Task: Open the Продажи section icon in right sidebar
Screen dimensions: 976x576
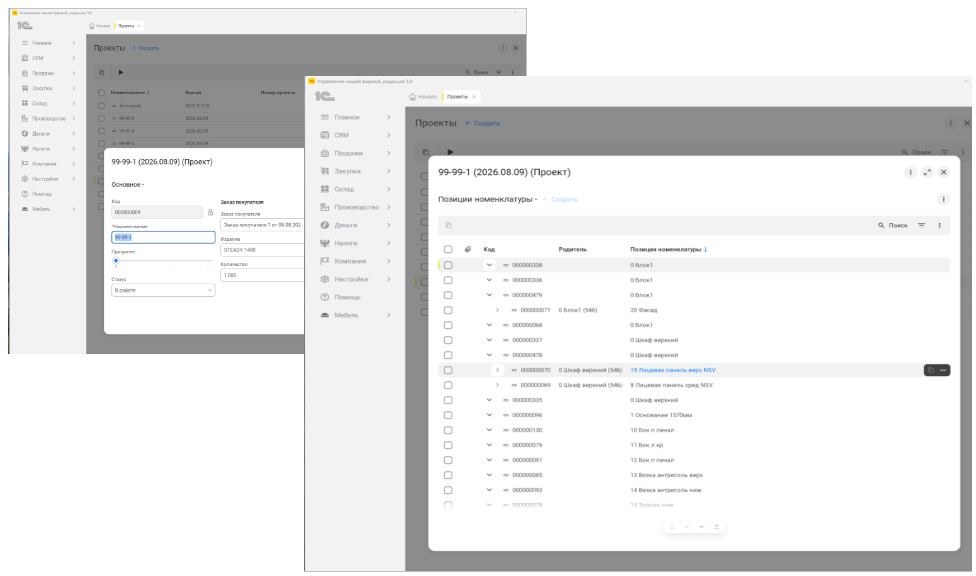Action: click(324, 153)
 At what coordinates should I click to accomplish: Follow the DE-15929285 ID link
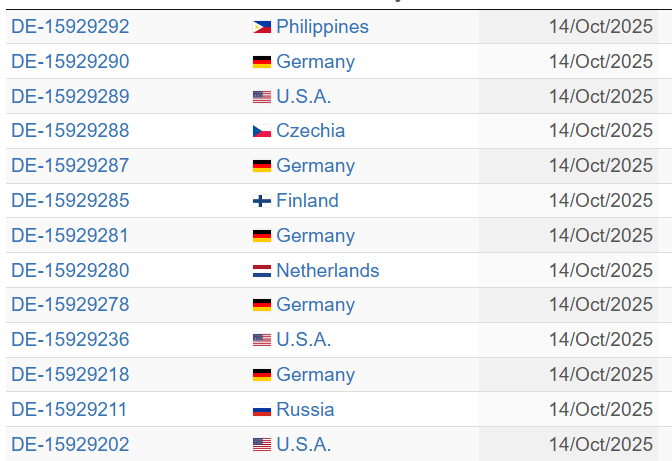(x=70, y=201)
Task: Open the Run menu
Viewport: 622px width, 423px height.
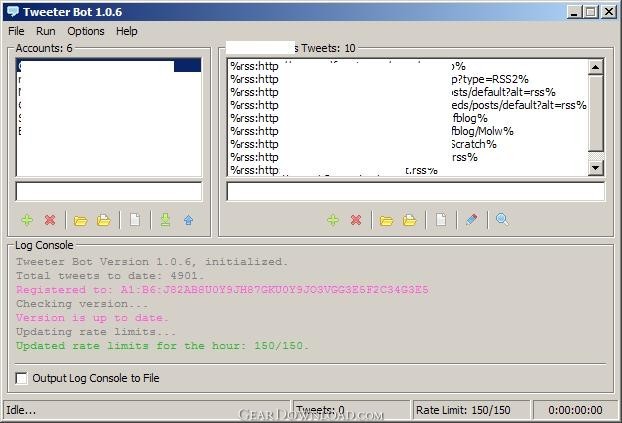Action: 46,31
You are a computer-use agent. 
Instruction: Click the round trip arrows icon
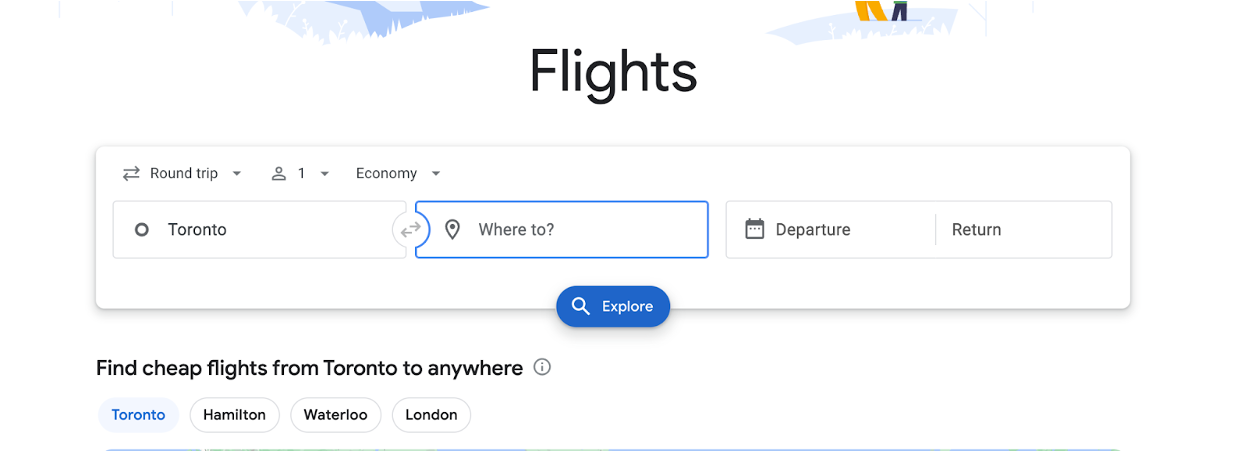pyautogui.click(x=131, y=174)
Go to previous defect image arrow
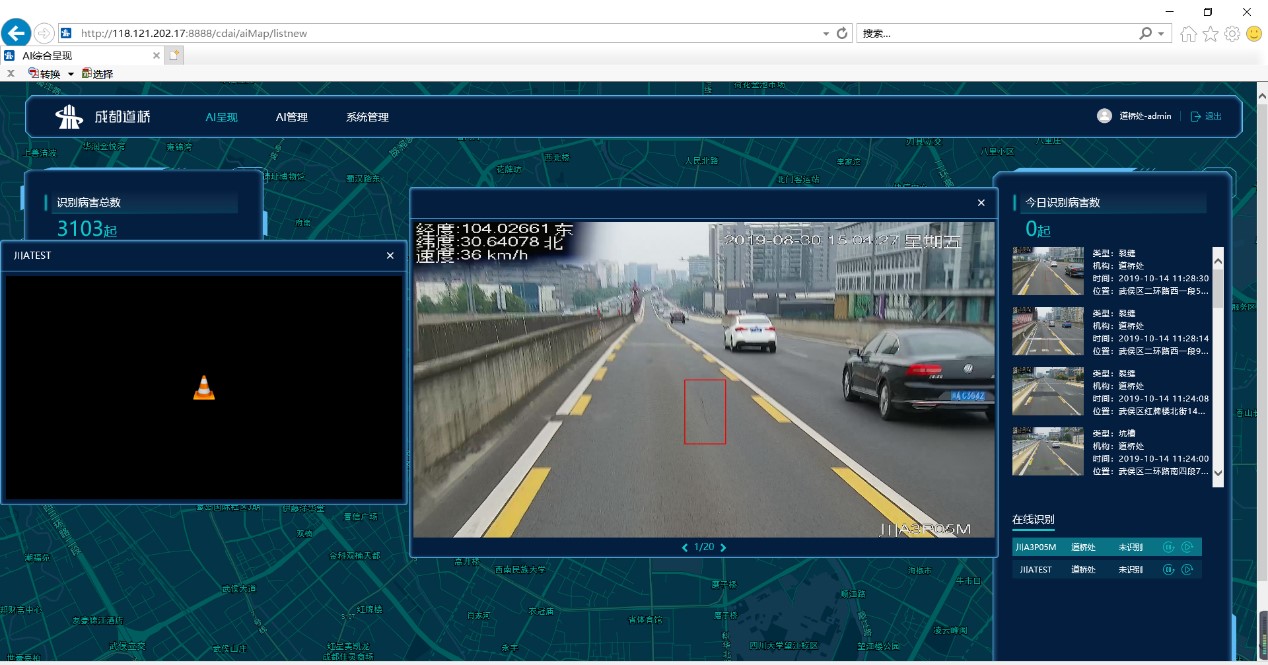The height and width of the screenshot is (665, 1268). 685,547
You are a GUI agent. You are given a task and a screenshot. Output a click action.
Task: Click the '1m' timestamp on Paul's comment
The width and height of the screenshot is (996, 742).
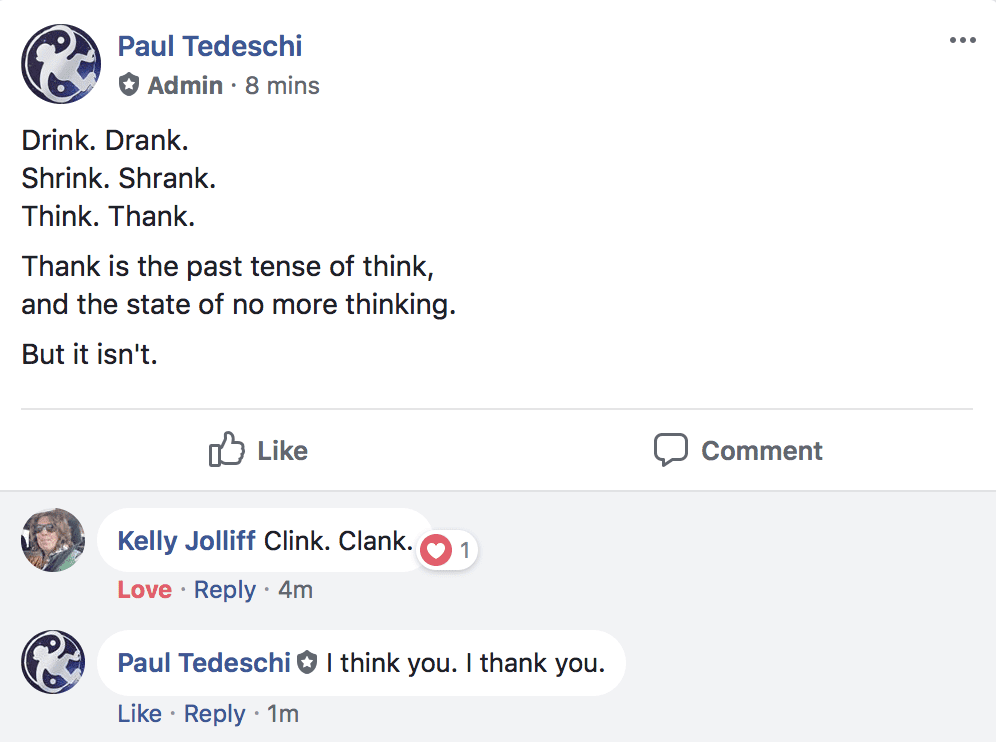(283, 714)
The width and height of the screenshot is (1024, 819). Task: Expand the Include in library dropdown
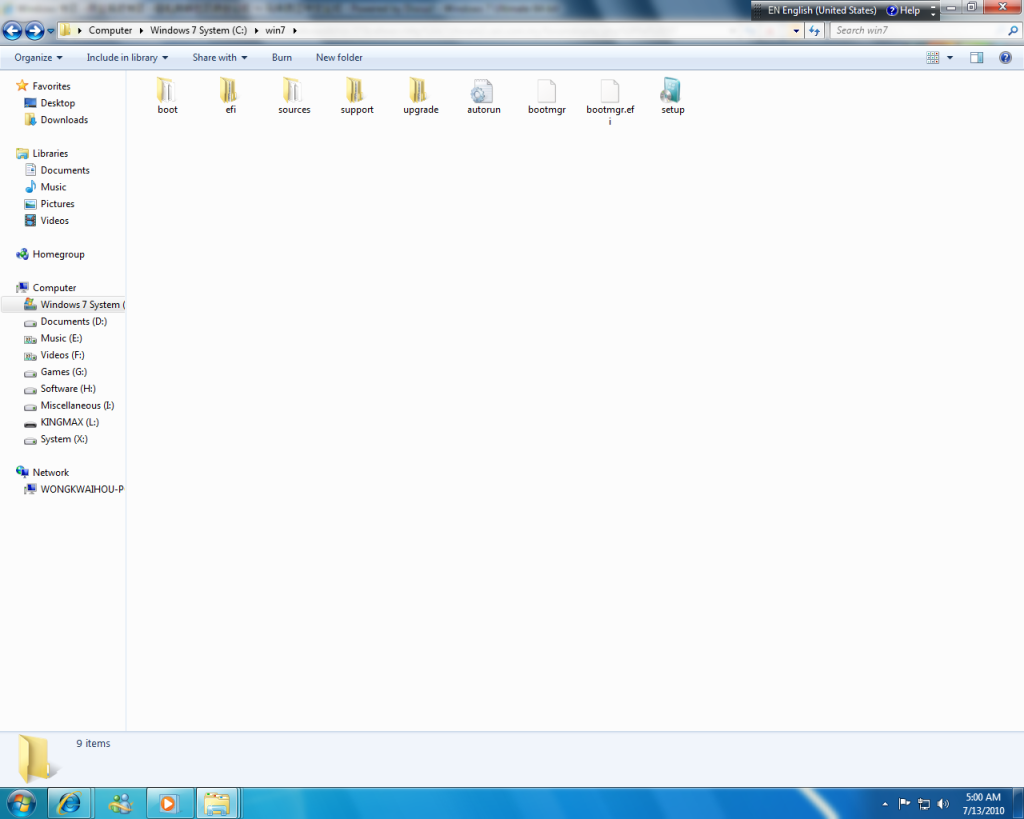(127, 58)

Task prompt:
Determine how many lines in the listing above contain the word "agent". Provide that figure only.

Answer section:
2